━━ Material provided ━━
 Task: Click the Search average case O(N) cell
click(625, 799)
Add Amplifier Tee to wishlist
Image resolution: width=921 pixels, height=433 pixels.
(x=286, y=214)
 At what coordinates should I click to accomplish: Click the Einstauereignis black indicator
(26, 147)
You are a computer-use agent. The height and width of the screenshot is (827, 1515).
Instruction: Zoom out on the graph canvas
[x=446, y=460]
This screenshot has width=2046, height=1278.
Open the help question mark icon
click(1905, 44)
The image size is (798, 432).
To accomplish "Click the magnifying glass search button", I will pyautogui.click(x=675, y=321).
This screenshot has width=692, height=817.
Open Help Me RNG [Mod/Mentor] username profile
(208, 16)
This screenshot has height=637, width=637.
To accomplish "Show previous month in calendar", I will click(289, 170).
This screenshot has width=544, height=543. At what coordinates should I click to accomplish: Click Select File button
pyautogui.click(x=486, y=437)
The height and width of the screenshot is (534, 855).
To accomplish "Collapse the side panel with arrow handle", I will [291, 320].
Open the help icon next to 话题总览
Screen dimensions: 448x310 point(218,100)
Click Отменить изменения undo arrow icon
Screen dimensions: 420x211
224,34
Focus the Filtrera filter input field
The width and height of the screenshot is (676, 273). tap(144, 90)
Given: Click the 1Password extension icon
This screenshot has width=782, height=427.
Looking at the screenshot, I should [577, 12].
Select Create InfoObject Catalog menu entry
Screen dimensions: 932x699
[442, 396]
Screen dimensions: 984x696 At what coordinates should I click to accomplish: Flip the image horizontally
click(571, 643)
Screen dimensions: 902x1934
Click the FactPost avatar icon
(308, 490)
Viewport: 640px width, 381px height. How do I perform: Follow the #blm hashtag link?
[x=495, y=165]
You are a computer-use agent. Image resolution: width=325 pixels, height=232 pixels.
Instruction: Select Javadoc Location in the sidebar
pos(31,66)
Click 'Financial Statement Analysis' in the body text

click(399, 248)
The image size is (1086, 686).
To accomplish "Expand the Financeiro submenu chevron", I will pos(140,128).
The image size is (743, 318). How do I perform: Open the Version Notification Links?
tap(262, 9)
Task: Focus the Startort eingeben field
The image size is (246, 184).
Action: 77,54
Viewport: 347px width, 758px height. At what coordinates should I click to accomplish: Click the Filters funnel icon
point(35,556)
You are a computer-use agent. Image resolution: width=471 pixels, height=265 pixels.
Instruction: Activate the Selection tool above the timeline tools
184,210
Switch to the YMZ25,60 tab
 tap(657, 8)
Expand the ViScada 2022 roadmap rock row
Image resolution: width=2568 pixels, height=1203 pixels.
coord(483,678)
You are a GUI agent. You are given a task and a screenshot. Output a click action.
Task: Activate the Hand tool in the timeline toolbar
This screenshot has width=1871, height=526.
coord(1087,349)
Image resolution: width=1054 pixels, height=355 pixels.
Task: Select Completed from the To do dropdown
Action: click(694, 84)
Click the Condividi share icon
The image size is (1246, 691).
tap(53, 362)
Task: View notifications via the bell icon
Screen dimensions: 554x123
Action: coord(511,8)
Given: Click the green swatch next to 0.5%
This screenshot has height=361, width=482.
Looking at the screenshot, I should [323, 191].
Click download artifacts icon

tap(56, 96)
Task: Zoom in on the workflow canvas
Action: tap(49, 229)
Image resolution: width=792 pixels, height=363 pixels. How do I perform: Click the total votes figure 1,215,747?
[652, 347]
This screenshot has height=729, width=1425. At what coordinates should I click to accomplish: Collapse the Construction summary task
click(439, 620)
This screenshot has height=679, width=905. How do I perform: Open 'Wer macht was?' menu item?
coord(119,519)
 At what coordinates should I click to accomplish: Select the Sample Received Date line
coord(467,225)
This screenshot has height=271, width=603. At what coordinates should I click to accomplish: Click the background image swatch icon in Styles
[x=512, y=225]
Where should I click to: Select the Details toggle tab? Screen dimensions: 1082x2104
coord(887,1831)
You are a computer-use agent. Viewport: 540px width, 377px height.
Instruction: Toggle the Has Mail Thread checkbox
━━━
__Aim__. Reproduce all of the records above, substituting "screen-navigation agent" for each occurrence of "computer-use agent" and leaving everything else unchanged.

__Answer below__.
 Task: Click the Search average case O(N) cell
click(625, 799)
Add Amplifier Tee to wishlist
Image resolution: width=921 pixels, height=433 pixels.
(x=286, y=214)
 At what coordinates should I click to accomplish: Click the Einstauereignis black indicator
(26, 147)
You are a screen-navigation agent. The height and width of the screenshot is (827, 1515).
Instruction: Zoom out on the graph canvas
[x=446, y=460]
This screenshot has width=2046, height=1278.
Open the help question mark icon
click(1905, 44)
The image size is (798, 432).
To accomplish "Click the magnifying glass search button", I will pyautogui.click(x=675, y=321).
This screenshot has width=692, height=817.
Open Help Me RNG [Mod/Mentor] username profile
(208, 16)
This screenshot has height=637, width=637.
To accomplish "Show previous month in calendar", I will click(289, 170).
This screenshot has width=544, height=543. At what coordinates should I click to accomplish: Click Select File button
pyautogui.click(x=486, y=437)
The height and width of the screenshot is (534, 855).
To accomplish "Collapse the side panel with arrow handle", I will [291, 320].
Open the help icon next to 话题总览
Screen dimensions: 448x310 point(218,100)
Click Отменить изменения undo arrow icon
Screen dimensions: 420x211
224,34
Focus the Filtrera filter input field
The width and height of the screenshot is (676, 273). tap(144, 90)
Given: Click the 1Password extension icon
This screenshot has width=782, height=427.
Looking at the screenshot, I should [577, 12].
Select Create InfoObject Catalog menu entry
Screen dimensions: 932x699
[442, 396]
Screen dimensions: 984x696 At what coordinates should I click to accomplish: Flip the image horizontally
click(571, 643)
Screen dimensions: 902x1934
Click the FactPost avatar icon
(308, 490)
Viewport: 640px width, 381px height. How do I perform: Follow the #blm hashtag link?
[x=495, y=165]
You are a screen-navigation agent. Image resolution: width=325 pixels, height=232 pixels.
Instruction: Select Javadoc Location in the sidebar
pos(31,66)
Click 'Financial Statement Analysis' in the body text

click(399, 248)
The image size is (1086, 686).
To accomplish "Expand the Financeiro submenu chevron", I will pos(140,128).
The image size is (743, 318). How do I perform: Open the Version Notification Links?
tap(262, 9)
Task: Focus the Startort eingeben field
The image size is (246, 184).
Action: 77,54
Viewport: 347px width, 758px height. At what coordinates should I click to accomplish: Click the Filters funnel icon
point(35,556)
You are a screen-navigation agent. Image resolution: width=471 pixels, height=265 pixels.
Instruction: Activate the Selection tool above the timeline tools
184,210
Switch to the YMZ25,60 tab
 tap(657, 8)
Expand the ViScada 2022 roadmap rock row
Image resolution: width=2568 pixels, height=1203 pixels.
coord(483,678)
You are a GUI agent. You are given a task and a screenshot. Output a click action.
Task: Activate the Hand tool in the timeline toolbar
This screenshot has width=1871, height=526.
coord(1087,349)
Image resolution: width=1054 pixels, height=355 pixels.
Task: Select Completed from the To do dropdown
Action: click(694, 84)
Click the Condividi share icon
The image size is (1246, 691).
tap(53, 362)
Task: View notifications via the bell icon
Screen dimensions: 554x123
Action: coord(511,8)
Given: Click the green swatch next to 0.5%
This screenshot has height=361, width=482.
Looking at the screenshot, I should [323, 191].
Click download artifacts icon

tap(56, 96)
Task: Zoom in on the workflow canvas
Action: tap(49, 229)
Image resolution: width=792 pixels, height=363 pixels. How do I perform: Click the total votes figure 1,215,747?
[652, 347]
This screenshot has height=729, width=1425. At what coordinates should I click to accomplish: Collapse the Construction summary task
click(439, 620)
This screenshot has height=679, width=905. How do I perform: Open 'Wer macht was?' menu item?
coord(119,519)
 At what coordinates should I click to accomplish: Select the Sample Received Date line
coord(467,225)
This screenshot has height=271, width=603. At what coordinates should I click to accomplish: Click the background image swatch icon in Styles
[x=512, y=225]
Where should I click to: Select the Details toggle tab? Screen dimensions: 1082x2104
coord(887,1831)
You are a screen-navigation agent. Viewport: 540px width, 377px height.
Instruction: Toggle the Has Mail Thread checkbox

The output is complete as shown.